'I knew he was dead': Partner of Cork postman tells murder trial how she found him in pool of blood
Barry Daly was found dead in Doneraile on October 12, 2025.
The partner of the late Barry Daly told the jury in the Doneraile murder trial on Friday that she found her partner in a pool of blood in their front garden and even though she knew he was dead she lay down beside him and begged him to come back.
A 17-year-old who cannot be named because of his age has pleaded not guilty to murder but guilty to manslaughter of 44-year-old Barry Daly at Rockview Terrace in Doneraile on October 12, 2025.
On Friday, Katie O’Reilly described jumping out of bed, running out to their garden after two o’clock in the morning to find blood everywhere and lying down beside her partner of 20 years, 44-year-old Barry Daly, begging him to come back.
She had been lying in bed waiting for Barry to come home after he had been in Doneraile for the celebrations for the victorious Junior B hurling championship team. She said he was in great form that night after winning €600 in the lottery and he was starting holidays.
Rather than bringing his house key which was on a ring with his car keys he would have knocked on the window to get in when he arrived home.
“I was inside in bed. I heard more than one person running. I heard, ‘I am going to kill you’, and Barry saying, ‘Stop’. I went out after that and found Barry,” Ms O’Reilly testified.
Asked by prosecution senior counsel, Lorcan Staines, if she heard anything else when she was in bed, she replied: “I heard someone getting a whack of something.”
She continued her testimony: “Barry was lying on the ground, blood everywhere. I knew he was dead, I checked for a pulse, I knew he was dead.
“I was roaring at my mam to ring an ambulance… I lay down beside him, I kept begging for him to come back. Blood was coming out of his ears, his mouth, his nose, blood everywhere. The back of his head was smashed.”
Defence senior counsel, Alice Fawsitt, cross-examined the witness and said at the outset in relation to her client: “He admitted going up to cause harm but he denied going up with the intention of causing serious harm or killing.”

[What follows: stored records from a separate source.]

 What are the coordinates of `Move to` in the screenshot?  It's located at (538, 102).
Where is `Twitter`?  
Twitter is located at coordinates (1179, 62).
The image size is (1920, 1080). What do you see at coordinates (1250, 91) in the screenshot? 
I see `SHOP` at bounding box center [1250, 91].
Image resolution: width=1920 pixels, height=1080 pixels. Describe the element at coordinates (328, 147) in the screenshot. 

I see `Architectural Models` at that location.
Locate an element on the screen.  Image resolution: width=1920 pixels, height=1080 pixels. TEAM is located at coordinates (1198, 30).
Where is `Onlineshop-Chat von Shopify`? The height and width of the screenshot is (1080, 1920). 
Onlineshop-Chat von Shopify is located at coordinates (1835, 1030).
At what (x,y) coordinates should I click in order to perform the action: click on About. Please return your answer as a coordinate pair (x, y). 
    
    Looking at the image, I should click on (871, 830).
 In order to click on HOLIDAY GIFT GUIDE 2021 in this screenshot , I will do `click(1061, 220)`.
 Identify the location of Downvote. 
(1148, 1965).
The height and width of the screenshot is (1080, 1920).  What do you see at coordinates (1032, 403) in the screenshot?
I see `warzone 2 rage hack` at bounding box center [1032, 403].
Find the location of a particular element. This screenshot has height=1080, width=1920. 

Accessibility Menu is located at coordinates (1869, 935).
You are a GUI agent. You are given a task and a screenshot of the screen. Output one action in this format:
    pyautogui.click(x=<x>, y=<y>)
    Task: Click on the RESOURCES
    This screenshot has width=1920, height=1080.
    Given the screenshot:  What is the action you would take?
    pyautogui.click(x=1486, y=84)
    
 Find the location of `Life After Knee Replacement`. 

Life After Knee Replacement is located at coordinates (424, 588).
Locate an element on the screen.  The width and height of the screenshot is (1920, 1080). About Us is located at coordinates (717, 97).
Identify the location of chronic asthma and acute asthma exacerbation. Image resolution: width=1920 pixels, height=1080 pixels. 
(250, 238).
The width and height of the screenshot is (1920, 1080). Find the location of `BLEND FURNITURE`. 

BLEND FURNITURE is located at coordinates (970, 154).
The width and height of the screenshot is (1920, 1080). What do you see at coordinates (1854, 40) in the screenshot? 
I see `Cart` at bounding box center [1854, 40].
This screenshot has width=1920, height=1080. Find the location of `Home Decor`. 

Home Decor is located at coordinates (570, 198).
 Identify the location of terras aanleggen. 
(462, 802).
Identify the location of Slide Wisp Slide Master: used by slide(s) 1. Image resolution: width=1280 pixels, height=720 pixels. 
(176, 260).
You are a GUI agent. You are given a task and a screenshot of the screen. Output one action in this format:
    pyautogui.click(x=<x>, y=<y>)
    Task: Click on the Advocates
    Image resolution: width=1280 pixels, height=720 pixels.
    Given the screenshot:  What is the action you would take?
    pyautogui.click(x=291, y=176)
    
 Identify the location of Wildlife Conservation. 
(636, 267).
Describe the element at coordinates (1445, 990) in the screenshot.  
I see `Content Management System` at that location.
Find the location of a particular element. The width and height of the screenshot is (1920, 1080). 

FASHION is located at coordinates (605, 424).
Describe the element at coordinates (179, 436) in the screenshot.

She said the teenager denied that the words, “I am going to kill you”, were said by anyone. Ms O’Reilly said those words were said by someone.
Ms Fawsitt said that in Ms O’Reilly’s statement to gardaí the following day she did not describe Barry saying, “Stop”. Ms O’Reilly agreed that she did not say it in her statement to the guards but she said Barry did say "Stop".
Witness Seamus Hunter testified that he was trying to calm things in town in the early hours of last October 12 and when he saw two young fellas with golf clubs, the first thing that came out of his mouth was: "What are ye f***ing at, ye f***ing knackers".
He said he approached them with his hands up to tell them they couldn’t go around with golf clubs and that they should go home. That was when he got head-butted into the left side of his nose by the 17-year-old.
Ms Fawsitt said the teenager had been charged with carrying out that assault on Mr Hunter and pleaded guilty to it. She put it to Mr Hunter that even though the 17-year-old “had a golf club in either hand he used his head (as the means of assault).”
Mr Hunter replied: “Yeah, I suppose his hands were full.” Ms Fawsitt continued: “He did not use a golf club on you.” Mr Hunter said: “He wouldn’t have got a swing at me.”
Mr Hunter later went up to Barry Daly’s house because he was worried about Barry. As he approached he heard someone say: “Come on, we have to get rid of these.”
Then the witness added: “I saw (the 17-year-old) throw one of the golf clubs over the wall and I saw Alex throw one of the golf clubs over the wall”, a reference to 20-year-old Alex Deady of Glenview, Convent Road, Doneraile, County Cork.
Prosecution senior counsel, Lorcan Staines, said in his opening of the case: “He (the 17-year-old) said Alex Deady (20) hit Barry Daly but only hit him once, and he (the 17-year-old) did not do anything.
"The prosecution says that cannot be true in light of those injuries. We say it is fanciful that one blow from a golf club caused all those injuries.”
Ms Fawsitt later clarified with the witness that he may not have been able to clearly see each golf club but that “the one from (the 17-year-old) was a half golf-stick”.
The trial before Ms Justice Siobhán Lankford and the seven women and five men of the jury continues on July 20.